» **Exercise description**
Copy the following account of intrusions on Catherine's privacy word for word, beginning at the words "In December 2012, two" and stopping after "for their actions.".

In September 2012, the French edition of Closer and the Italian gossip magazine Chi, published photographs of Catherine sun-bathing topless while on holiday at the Château d'Autet (a private château on a 260-ha estate 71 km north of Aix-en-Provence). Analysts from The Times believed the photographs were taken from the D22 (Vaucluse) road half a kilometre from the pool—a distance that would require an 800-mm or a 1000-mm lens. On 17 September 2012, William and Catherine filed a criminal complaint with the French prosecution department and launched a claim for civil damages at the Tribunal de Grande Instance de Nanterre. The following day the courts granted an injunction against Closer, prohibiting further publication of the photographs and announced a criminal investigation would be initiated. Under French law, punitive damages cannot be awarded but intrusions of privacy are a criminal offence carrying a maximum jail sentence of one year and a fine of up to €45,000 for individuals and €225,000 for companies. In September 2017, Closer was fined €100,000 and its editor Laurence Pieau and owner Ernesto Mauri were each fined €45,000.
 
In December 2012, two Australian radio hosts, Michael Christian and Mel Greig, called King Edward VII's Hospital where Catherine was an in-patient for hyperemesis gravidarum. Pretending to be the Queen and the Prince of Wales, Greig and Christian spoke to a nurse on Catherine's ward, enquiring about her condition. Following a hospital inquiry and a public backlash against the hoax, Jacintha Saldanha, the nurse who put the call through to the ward, committed suicide. The radio hosts subsequently apologised for their actions.

» **Given entries**
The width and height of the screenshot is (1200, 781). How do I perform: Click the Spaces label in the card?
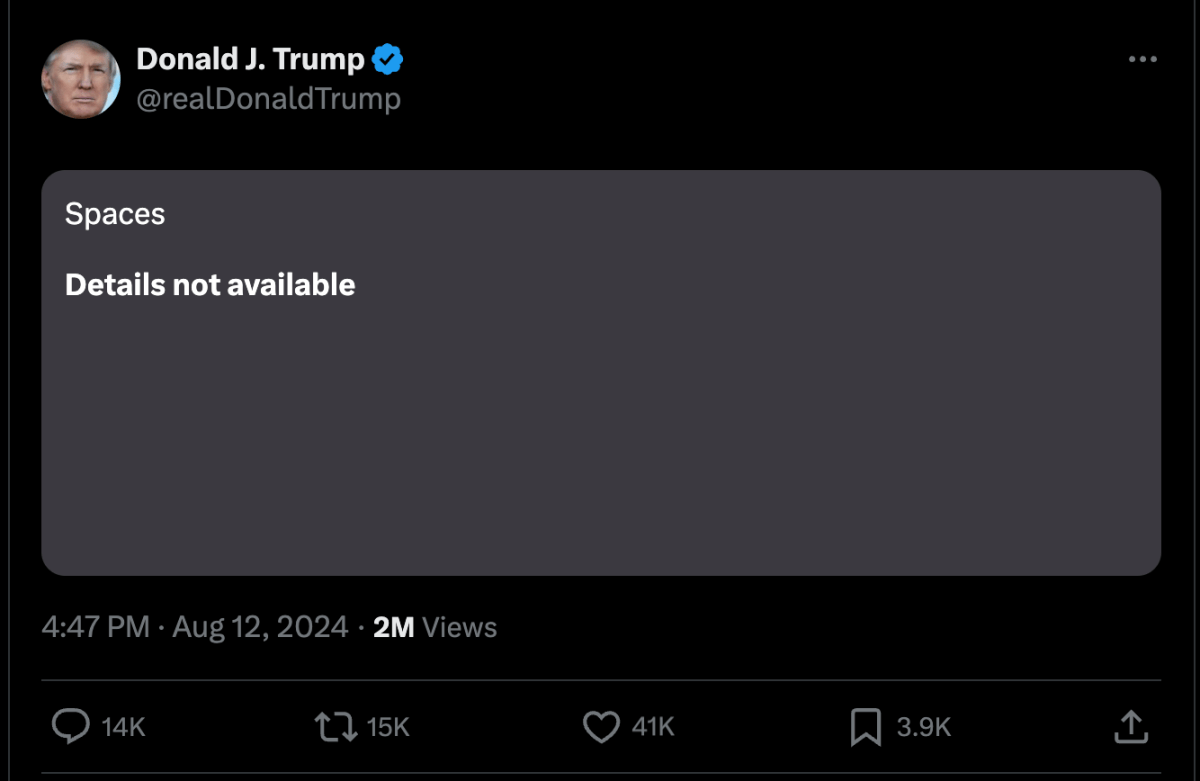pos(115,214)
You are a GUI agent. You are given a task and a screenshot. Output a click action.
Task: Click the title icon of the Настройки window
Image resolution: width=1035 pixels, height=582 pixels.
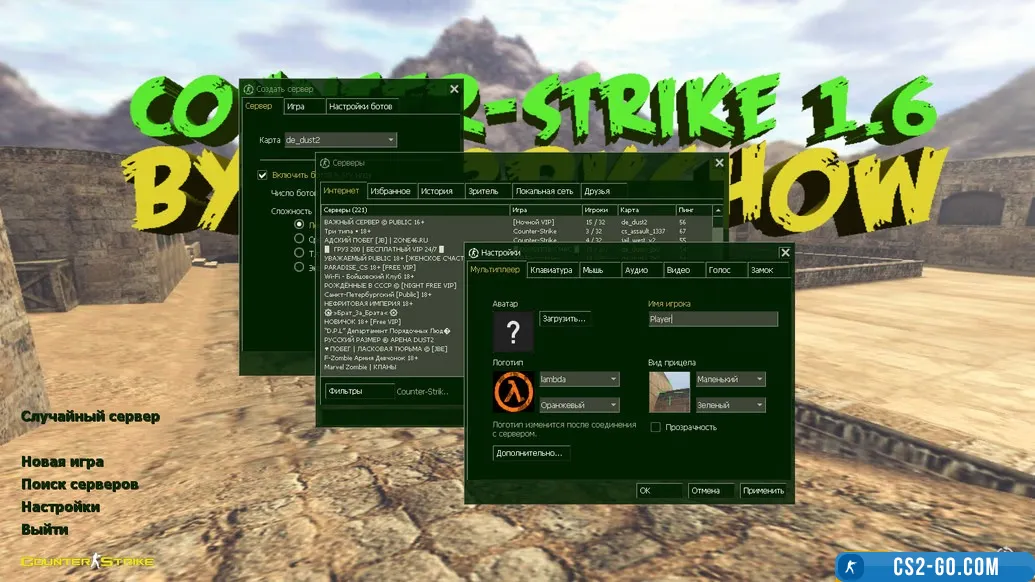point(473,253)
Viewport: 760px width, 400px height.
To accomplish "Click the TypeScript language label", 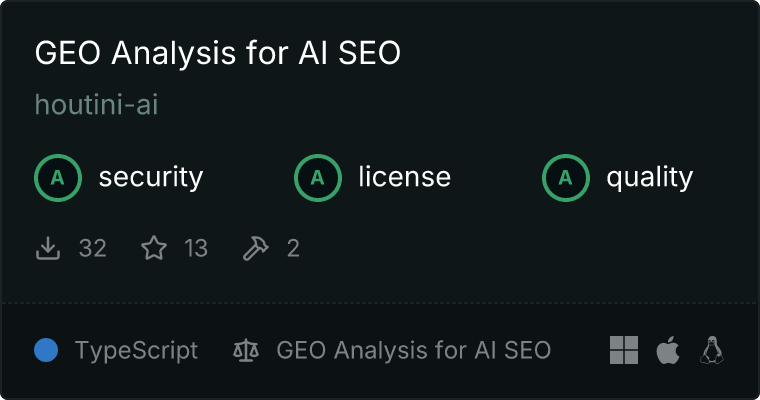I will click(x=136, y=350).
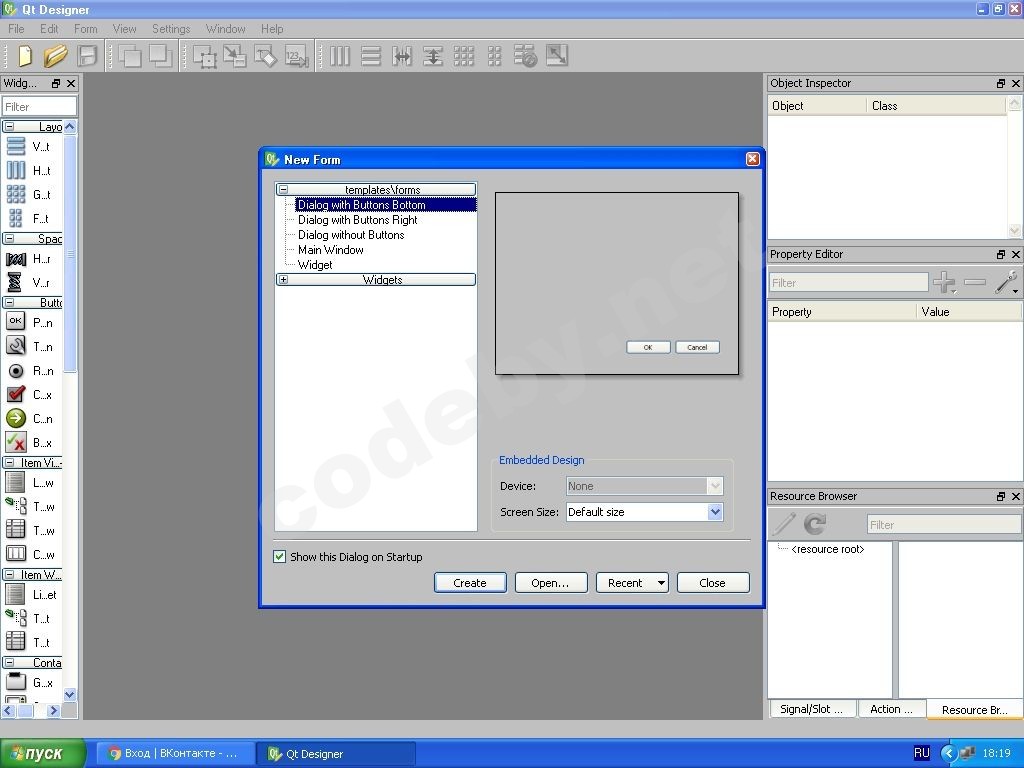Image resolution: width=1024 pixels, height=768 pixels.
Task: Reload resources in the Resource Browser
Action: pos(815,524)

» **Answer box**
In December 2012, two Australian radio hosts, Michael Christian and Mel Greig, called King Edward VII's Hospital where Catherine was an in-patient for hyperemesis gravidarum. Pretending to be the Queen and the Prince of Wales, Greig and Christian spoke to a nurse on Catherine's ward, enquiring about her condition. Following a hospital inquiry and a public backlash against the hoax, Jacintha Saldanha, the nurse who put the call through to the ward, committed suicide. The radio hosts subsequently apologised for their actions.